TASK REQUIREMENTS: Copy, word for word, the stretch of the address similarity page from "Address Similarity compares" through "the same fields.".

Skip to main content

Babel Street Analytics API

Address Similarity

 https://analytics.babelstreet.com/rest/v1/address-similarity

https://raw.githubusercontent.com/rosette-api/curl-examples/develop/examples/address_similarity.curl

Address Similarity compares two addresses and returns a match score between 0 and 1 reflecting the similarity of the addresses. Addresses are defined as a set of address fields. The endpoint compares the fields in address1 to the fields in address2, matching each specified field and uses these values to calculate the match score. Addresses being matched do not have to contain all the same fields.

The matching algorithm is optimized based on the field type. Named entity fields, such as street address, city, and state are matched using a linguistic, statistically-based system that handles address variations. Numeric and alphanumeric fields, such as house number, postal code, and unit, are matched using numeric-based methods.

Advanced field matching support includes cross-field matching, for example, matching the value in the city field to the value in the state field, and field overrides, for example, matching England and UK.

DATASET EXCERPT:
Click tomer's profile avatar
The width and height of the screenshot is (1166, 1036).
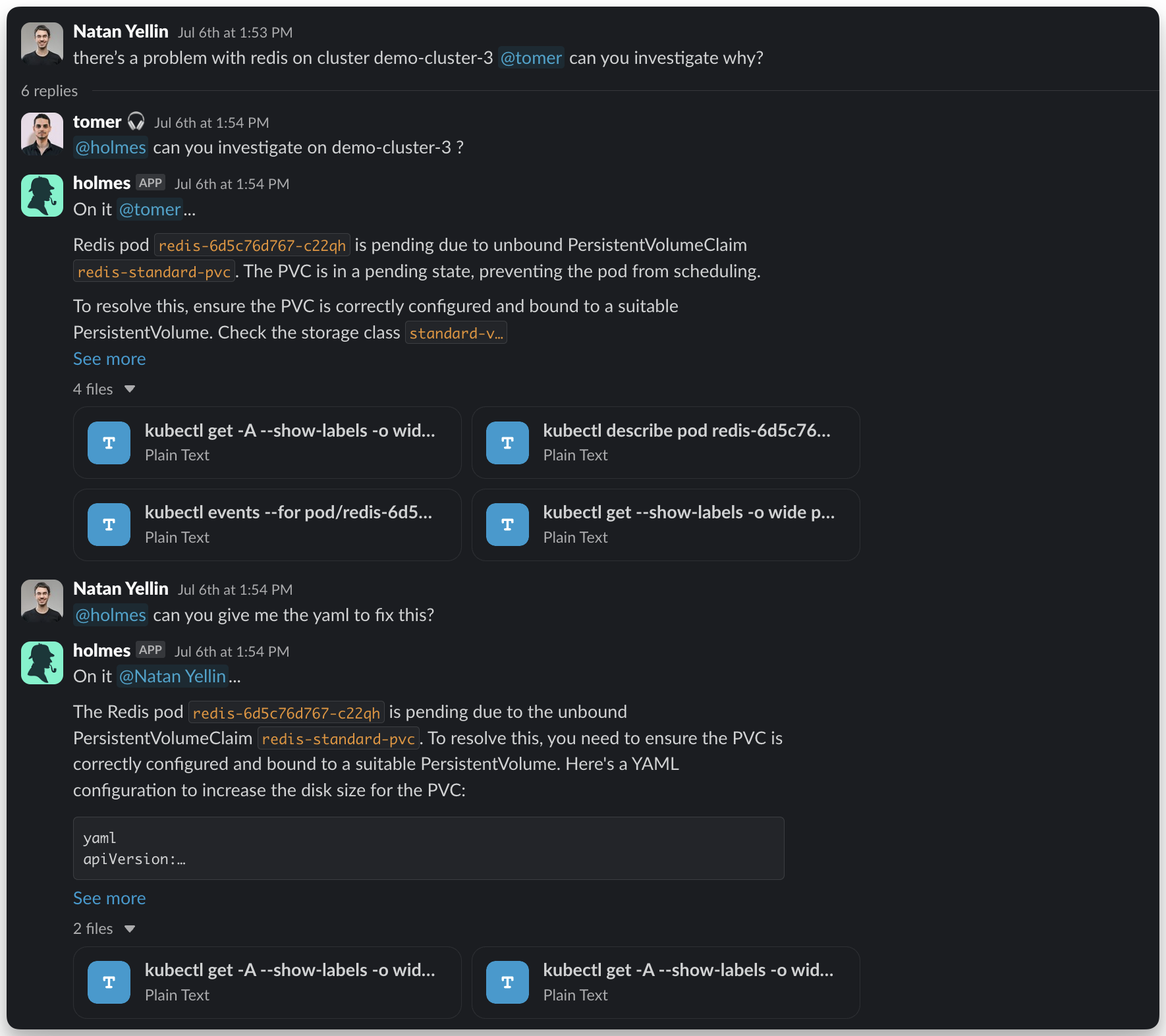point(42,134)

TASK RESPONSE:
Address Similarity compares two addresses and returns a match score between 0 and 1 reflecting the similarity of the addresses. Addresses are defined as a set of address fields. The endpoint compares the fields in address1 to the fields in address2, matching each specified field and uses these values to calculate the match score. Addresses being matched do not have to contain all the same fields.